Using the entries below, write out the line with "Click the tweet text 'Ese balón es de'", the line with "Task: Open Edit for Left / Top Activation", and every line in between, exactly as each is written.

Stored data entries
*** Block opens ***

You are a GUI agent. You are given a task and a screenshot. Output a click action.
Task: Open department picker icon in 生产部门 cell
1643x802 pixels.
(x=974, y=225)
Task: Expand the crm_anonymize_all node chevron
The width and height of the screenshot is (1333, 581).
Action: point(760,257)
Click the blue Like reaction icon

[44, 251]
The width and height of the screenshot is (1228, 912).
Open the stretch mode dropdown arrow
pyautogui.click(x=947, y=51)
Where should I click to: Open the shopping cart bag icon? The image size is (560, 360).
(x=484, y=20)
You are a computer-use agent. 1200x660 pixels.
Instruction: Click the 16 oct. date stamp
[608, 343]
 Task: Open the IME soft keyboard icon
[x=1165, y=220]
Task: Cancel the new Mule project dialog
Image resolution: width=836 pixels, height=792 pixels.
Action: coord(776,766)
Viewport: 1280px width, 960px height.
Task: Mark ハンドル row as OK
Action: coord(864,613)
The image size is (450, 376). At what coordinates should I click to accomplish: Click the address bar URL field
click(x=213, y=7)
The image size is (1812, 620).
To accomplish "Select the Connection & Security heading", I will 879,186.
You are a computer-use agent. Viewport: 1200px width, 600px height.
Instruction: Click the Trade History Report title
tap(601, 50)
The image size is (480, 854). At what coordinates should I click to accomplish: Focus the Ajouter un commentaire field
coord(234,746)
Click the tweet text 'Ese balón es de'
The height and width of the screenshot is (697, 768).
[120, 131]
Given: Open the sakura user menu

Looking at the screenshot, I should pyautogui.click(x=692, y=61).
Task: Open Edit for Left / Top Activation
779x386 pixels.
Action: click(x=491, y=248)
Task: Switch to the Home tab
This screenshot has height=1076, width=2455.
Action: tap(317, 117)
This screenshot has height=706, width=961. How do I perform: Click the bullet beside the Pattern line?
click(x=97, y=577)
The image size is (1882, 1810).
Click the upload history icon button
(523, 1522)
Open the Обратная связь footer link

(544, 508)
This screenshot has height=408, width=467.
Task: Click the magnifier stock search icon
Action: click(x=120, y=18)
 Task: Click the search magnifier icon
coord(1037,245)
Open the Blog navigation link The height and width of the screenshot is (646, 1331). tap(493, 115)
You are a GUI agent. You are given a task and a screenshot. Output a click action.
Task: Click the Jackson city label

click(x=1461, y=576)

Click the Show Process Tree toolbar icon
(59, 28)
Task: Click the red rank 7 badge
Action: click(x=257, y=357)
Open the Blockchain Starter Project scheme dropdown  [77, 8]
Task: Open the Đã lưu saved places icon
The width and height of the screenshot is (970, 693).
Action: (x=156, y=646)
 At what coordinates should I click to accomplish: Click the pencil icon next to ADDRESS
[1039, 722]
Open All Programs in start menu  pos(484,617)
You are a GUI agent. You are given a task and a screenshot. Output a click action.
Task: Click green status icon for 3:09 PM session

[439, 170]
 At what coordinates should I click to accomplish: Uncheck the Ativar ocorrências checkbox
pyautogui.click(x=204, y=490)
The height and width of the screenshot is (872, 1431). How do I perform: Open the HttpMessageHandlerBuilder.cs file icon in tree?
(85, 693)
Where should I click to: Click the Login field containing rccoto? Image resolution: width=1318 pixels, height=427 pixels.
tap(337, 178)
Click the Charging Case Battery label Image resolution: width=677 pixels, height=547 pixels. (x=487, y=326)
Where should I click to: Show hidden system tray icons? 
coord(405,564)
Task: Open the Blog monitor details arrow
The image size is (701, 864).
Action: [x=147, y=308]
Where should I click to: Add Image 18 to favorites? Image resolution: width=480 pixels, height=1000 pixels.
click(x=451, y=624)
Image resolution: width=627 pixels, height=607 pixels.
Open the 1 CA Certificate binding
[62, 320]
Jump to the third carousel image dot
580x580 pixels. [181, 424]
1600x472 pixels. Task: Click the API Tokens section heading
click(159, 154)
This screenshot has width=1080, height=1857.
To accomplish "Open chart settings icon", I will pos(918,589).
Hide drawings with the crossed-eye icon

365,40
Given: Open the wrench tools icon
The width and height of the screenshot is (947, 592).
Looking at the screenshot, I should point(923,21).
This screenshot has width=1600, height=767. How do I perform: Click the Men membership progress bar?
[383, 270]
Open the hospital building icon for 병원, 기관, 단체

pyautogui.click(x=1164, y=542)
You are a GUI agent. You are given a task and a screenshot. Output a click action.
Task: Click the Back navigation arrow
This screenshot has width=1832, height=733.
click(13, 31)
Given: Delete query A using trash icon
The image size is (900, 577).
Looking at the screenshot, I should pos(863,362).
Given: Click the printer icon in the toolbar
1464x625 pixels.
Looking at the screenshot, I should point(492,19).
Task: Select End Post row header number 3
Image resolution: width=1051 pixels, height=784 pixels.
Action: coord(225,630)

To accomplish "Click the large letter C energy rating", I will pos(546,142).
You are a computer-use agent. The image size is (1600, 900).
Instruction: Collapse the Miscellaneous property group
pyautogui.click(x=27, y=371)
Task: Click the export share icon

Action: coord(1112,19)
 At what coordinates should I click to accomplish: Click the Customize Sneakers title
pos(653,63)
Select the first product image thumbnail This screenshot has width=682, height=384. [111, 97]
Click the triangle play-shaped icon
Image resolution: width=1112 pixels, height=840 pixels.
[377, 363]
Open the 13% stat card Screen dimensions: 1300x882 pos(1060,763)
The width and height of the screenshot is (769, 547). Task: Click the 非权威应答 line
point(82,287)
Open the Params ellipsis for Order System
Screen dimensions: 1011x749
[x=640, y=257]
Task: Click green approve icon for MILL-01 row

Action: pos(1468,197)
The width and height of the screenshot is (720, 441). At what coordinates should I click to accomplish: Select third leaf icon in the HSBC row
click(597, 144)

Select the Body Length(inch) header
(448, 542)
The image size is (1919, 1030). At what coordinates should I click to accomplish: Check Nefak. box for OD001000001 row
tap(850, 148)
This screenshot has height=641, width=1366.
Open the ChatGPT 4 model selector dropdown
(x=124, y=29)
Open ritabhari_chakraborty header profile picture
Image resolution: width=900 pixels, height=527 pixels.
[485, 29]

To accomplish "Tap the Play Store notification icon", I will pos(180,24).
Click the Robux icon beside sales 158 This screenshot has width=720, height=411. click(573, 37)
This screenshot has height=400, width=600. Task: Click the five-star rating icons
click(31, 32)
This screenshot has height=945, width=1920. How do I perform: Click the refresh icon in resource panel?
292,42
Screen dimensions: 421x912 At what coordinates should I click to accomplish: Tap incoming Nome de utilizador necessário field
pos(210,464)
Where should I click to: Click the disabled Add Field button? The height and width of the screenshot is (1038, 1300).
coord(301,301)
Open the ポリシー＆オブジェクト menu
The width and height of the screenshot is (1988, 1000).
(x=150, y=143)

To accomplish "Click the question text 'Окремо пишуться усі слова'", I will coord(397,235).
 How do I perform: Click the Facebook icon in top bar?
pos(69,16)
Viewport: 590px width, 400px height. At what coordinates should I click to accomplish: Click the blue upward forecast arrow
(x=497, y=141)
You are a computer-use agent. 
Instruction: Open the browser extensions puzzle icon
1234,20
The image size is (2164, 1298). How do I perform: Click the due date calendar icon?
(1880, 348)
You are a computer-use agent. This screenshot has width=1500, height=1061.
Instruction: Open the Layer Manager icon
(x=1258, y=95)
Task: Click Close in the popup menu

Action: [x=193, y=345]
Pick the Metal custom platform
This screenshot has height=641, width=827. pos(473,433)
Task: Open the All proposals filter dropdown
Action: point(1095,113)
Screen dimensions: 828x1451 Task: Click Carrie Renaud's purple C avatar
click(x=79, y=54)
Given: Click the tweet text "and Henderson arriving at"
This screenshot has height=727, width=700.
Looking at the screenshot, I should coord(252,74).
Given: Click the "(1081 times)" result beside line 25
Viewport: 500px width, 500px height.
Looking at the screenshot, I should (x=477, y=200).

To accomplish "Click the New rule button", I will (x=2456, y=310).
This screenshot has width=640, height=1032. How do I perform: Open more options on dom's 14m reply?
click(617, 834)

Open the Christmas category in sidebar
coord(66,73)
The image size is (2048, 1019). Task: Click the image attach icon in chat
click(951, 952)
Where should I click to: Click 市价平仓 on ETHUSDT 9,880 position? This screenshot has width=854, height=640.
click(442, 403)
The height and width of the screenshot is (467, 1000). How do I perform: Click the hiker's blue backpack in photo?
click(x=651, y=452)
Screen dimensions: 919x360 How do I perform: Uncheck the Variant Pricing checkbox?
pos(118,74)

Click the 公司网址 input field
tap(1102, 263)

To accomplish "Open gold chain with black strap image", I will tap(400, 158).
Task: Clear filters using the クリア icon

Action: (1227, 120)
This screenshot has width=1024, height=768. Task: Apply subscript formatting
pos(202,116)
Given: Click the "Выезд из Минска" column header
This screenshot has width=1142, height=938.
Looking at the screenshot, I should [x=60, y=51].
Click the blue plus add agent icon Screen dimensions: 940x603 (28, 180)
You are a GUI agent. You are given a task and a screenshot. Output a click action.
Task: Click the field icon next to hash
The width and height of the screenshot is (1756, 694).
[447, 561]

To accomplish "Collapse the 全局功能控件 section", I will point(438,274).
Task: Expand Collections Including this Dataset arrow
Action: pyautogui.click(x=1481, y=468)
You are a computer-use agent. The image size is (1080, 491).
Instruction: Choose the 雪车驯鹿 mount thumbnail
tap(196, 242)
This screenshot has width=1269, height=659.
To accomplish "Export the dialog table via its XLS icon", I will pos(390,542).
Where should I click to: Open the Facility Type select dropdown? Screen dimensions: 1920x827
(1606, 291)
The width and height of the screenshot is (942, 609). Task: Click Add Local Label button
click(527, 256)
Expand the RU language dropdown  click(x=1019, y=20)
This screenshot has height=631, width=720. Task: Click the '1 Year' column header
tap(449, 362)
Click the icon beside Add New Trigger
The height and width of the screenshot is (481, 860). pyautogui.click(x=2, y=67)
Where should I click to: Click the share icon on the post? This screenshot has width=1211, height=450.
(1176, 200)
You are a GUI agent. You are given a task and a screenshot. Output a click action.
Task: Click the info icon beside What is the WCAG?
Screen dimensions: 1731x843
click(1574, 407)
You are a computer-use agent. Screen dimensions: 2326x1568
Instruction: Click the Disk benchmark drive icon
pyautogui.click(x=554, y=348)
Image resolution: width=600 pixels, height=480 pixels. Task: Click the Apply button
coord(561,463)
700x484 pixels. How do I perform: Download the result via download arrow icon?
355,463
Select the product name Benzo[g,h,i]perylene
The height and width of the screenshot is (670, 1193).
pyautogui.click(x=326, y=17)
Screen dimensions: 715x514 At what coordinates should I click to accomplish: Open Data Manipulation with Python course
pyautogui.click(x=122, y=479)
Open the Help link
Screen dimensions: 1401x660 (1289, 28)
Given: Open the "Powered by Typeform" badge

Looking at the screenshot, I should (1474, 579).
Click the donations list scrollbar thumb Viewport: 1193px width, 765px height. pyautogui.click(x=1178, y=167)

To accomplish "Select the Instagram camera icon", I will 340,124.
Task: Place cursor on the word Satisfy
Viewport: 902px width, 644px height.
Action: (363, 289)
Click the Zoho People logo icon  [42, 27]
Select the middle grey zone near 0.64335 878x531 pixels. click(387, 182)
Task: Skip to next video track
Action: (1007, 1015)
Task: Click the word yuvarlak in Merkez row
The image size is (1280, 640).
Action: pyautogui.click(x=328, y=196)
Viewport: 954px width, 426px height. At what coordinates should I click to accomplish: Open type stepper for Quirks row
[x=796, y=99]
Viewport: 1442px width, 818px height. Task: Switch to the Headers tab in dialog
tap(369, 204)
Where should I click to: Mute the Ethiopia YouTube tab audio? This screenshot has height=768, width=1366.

*** Block closes ***

▶ Reply
Click the tweet text 'Ese balón es de'
The height and width of the screenshot is (697, 768).
[120, 131]
Given: Open the sakura user menu

Looking at the screenshot, I should pyautogui.click(x=692, y=61).
Task: Open Edit for Left / Top Activation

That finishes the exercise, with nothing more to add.